→ **Exercise brief**: In the entries below, every line that contains "price" must be located and copied.

→ **Dataset extract**:
● ● ●
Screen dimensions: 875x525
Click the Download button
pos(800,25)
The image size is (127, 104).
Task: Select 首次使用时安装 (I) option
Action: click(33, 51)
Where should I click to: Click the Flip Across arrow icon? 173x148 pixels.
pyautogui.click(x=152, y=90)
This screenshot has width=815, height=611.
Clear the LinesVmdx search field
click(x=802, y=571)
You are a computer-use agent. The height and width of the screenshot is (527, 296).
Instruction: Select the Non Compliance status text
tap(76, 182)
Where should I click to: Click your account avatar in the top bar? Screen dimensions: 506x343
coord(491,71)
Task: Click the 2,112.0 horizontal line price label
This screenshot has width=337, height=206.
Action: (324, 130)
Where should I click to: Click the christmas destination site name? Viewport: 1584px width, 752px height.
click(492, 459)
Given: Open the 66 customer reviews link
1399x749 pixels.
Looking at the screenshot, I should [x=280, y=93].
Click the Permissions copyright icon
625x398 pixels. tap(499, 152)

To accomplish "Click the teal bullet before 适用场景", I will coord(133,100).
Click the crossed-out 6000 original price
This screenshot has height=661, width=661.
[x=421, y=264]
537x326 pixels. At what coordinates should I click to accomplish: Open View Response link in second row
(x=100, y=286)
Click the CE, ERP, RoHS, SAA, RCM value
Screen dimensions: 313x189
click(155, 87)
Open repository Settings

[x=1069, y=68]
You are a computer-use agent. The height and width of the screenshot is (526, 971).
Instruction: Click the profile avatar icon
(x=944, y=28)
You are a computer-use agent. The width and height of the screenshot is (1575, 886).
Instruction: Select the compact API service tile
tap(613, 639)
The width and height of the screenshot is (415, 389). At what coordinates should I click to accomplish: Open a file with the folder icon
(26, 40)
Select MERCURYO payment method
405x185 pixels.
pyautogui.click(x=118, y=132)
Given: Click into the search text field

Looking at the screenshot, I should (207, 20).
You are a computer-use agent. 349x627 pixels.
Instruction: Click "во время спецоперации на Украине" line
● ● ●
→ **Task solution**:
Task: Click the 2,112.0 horizontal line price label
Click the crossed-out 6000 original price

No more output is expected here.